Once you put Avdoyan back at the center, “To the One Who Knows” starts to look like exactly the kind of double-layered phrase a closeted, religiously serious, argumentative Columbia professor might choose. On the surface, it is a nod toward the divine knower above the squabbling interpreters – the One who actually knows what happened in first-century Palestine, what the Mar Saba manuscript is, who Mark was, what Clement wrote, and so on. At a more intimate level, it also marks the existence of that one human “who knows” the author himself beyond the professional mask. Avdoyan’s way of mobilizing the line in his review – urging historians to be mindful of it when navigating conflicting accounts of Armenian “heresies” – fits both levels. He takes it seriously as theology and as method, and he uses it with the ease of someone for whom it isn’t a riddle, but a shared understanding.
Compare that with the hoax reinterpretation. In order to make “To the One Who Knows” into a confession, you have to assume that Smith thought of himself primarily as a prankster and only secondarily as a historian; that he wanted to be caught, or at least wanted the clever reader to catch him; and that he considered the dedication page a good place to plant a little kiss-off to future prosecutors. You also have to assume that none of his actual friends ever reflected on the dedication in print in a way that contradicts this reading – or, if they did, that their testimony should be ignored. It’s not just a stretch; it is a completely inverted epistemology. You discard the recollection of the one gay friend and hang everything on the imagination of people who needed a clue to solve their self-invented puzzle.
At some point you have to decide whether you’re doing history or fan-fiction.

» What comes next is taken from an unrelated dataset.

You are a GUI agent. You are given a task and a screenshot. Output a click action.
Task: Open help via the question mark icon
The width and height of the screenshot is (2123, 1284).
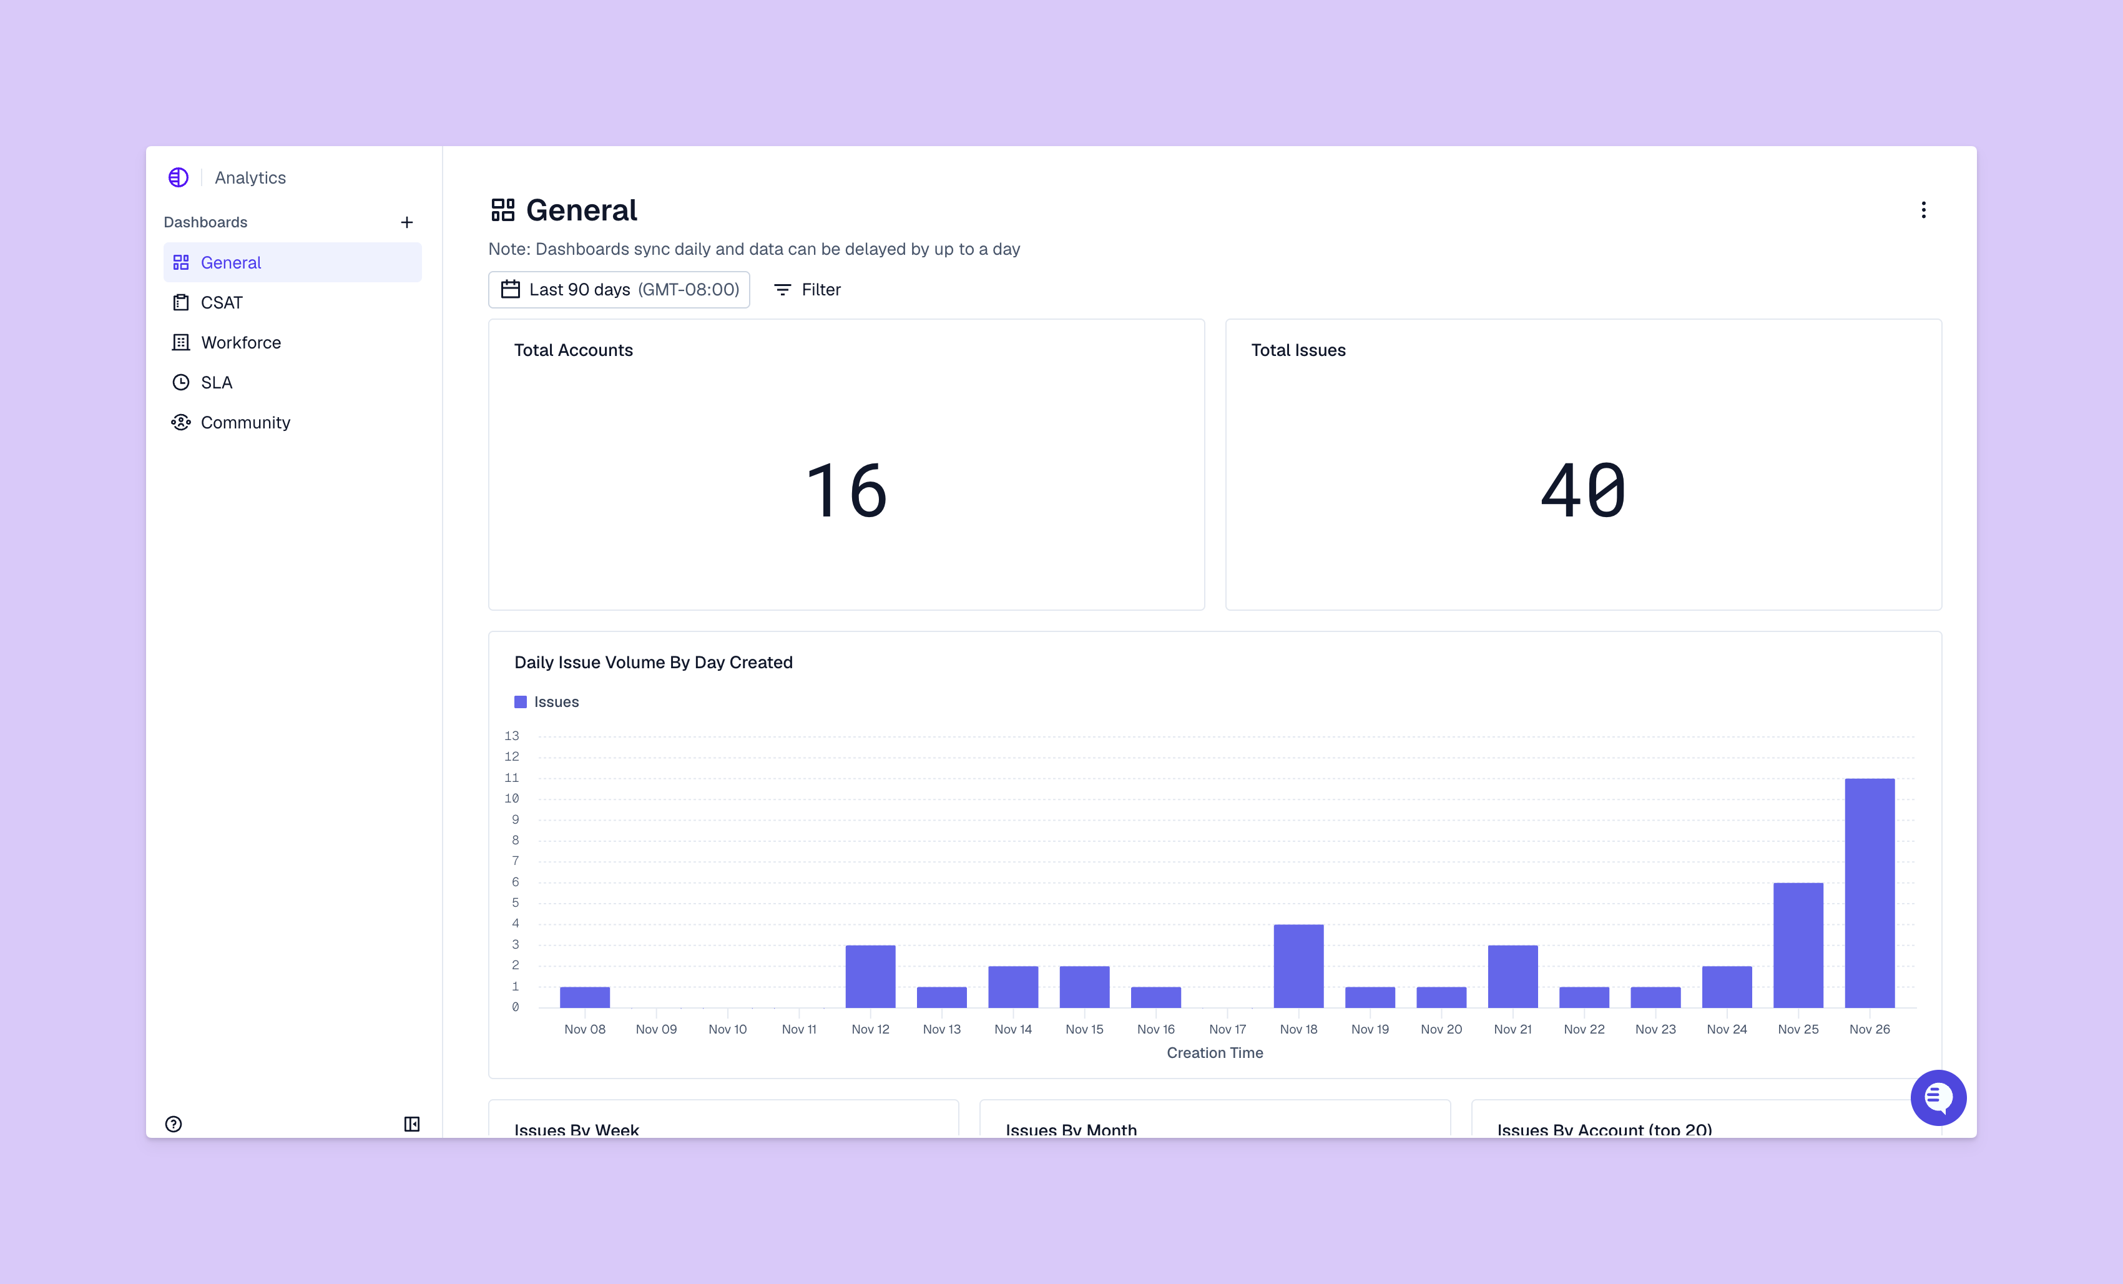point(173,1124)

History starts with the best, most proximate evidence: the actual people who knew the subject, the documented relationships, the ways they used language with each other. Fan-fiction starts with the story you want to tell and then raids the evidence for props. On “To the One Who Knows,” the difference is glaring. The best answer to what Smith meant is Avdoyan’s. The worst answer is Quesnell’s, and every later conspiracy theory that treats the dedication as a self-incriminating nod.
None of this settles the authenticity of the Letter to Theodore. You can still argue about ink, hands, paleography, library histories, and so on. But if you want to claim that the dedication is a smoking gun for forgery, you have to be willing to look Levon Avdoyan in the face, so to speak, and say: “Sure, you knew him, he trusted you, you’ve reflected thoughtfully on that exact phrase – but we’re going to throw all that away in favor of a hoax narrative that needs the line to mean something else.” And if that’s your move, then let’s stop pretending this is about “the best explanation” and just admit it: the conspiracy theory comes first, the reading of the dedication second.
If, instead, you start from Avdoyan – from the gay friend, the “coming-out” letter, and the way he uses “To the One Who Knows” as a watchword for humility in the face of incomplete knowledge – then the dedication stops being a coded confession and becomes something far more human. It’s the line of a man who knew he was working at the edge of what can be known, who knew his own life was only partially visible to his colleagues, and who still, stubbornly, wrote for the One who knows.